**Given text**
# # # # #

Derivative Instruments
The operations of PSEG, PSEG Power and PSE&G are exposed to market risks from changes in commodity prices, interest rates and equity prices that could affect their results of operations and financial condition. Exposure to these risks is managed through normal operating and financing activities and, when appropriate, through executing derivative transactions. Derivative instruments are used to create a relationship in which changes to the value of the assets, liabilities or anticipated transactions exposed to market risks are expected to be offset by changes in the value of these derivative instruments.
Current accounting guidance requires us to recognize all derivatives on the balance sheet at their fair value, except for derivatives that qualify for and are designated as normal purchases and normal sales contracts.
Assumptions and Approach Used: In general, the fair value of our derivative instruments is determined primarily by end of day clearing market prices from an exchange, such as the New York Mercantile Exchange, Intercontinental Exchange and Nodal Exchange, or auction prices. Fair values of other energy contracts may be based on broker quotes.
For a small number of contracts where limited observable inputs or pricing information are available, modeling techniques are employed in determination of their fair value using assumptions reflective of contractual terms, current market rates, forward price curves, discount rates and risk factors, as applicable.

# # # # #

**Provided material**
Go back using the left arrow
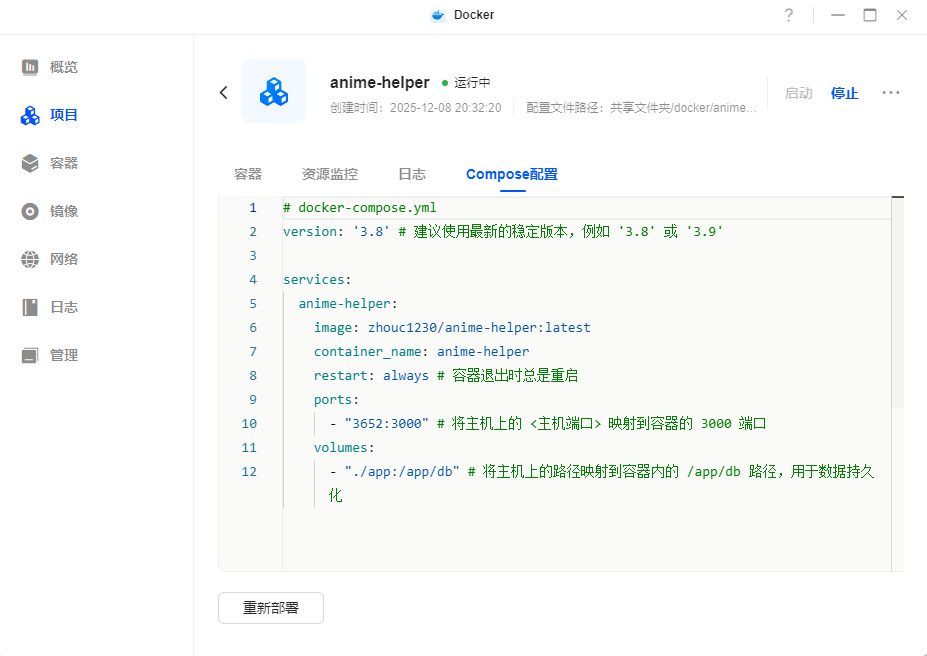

# # # # #

**Aim A**
Answer these questions from the derivative instruments text, one answer per line, marked the same way:
(i) Which three entities are named as having operations exposed to market risks?
(ii) Which derivatives are excluded from recognition on the balance sheet at fair value?
(iii) What may the fair values of other energy contracts be based on?
**Aim B**
Turn the paragraph of the derivative instruments text beginning "Assumptions and Approach Used" into a short bulleted list that keeps its main facts.
**Aim C**
Reproduce the passage of the derivative instruments text word for word, starting at "Current accounting guidance" and ending at "factors, as applicable.".

**Exercise result A**
(i) PSEG, PSEG Power and PSE&G
(ii) Derivatives that qualify for and are designated as normal purchases and normal sales contracts
(iii) Broker quotes

**Exercise result B**
- The fair value of derivative instruments is generally determined mainly by end-of-day clearing market prices from an exchange, such as the New York Mercantile Exchange, Intercontinental Exchange and Nodal Exchange, or by auction prices.
- Fair values of other energy contracts may be based on broker quotes.

**Exercise result C**
Current accounting guidance requires us to recognize all derivatives on the balance sheet at their fair value, except for derivatives that qualify for and are designated as normal purchases and normal sales contracts.
Assumptions and Approach Used: In general, the fair value of our derivative instruments is determined primarily by end of day clearing market prices from an exchange, such as the New York Mercantile Exchange, Intercontinental Exchange and Nodal Exchange, or auction prices. Fair values of other energy contracts may be based on broker quotes.
For a small number of contracts where limited observable inputs or pricing information are available, modeling techniques are employed in determination of their fair value using assumptions reflective of contractual terms, current market rates, forward price curves, discount rates and risk factors, as applicable.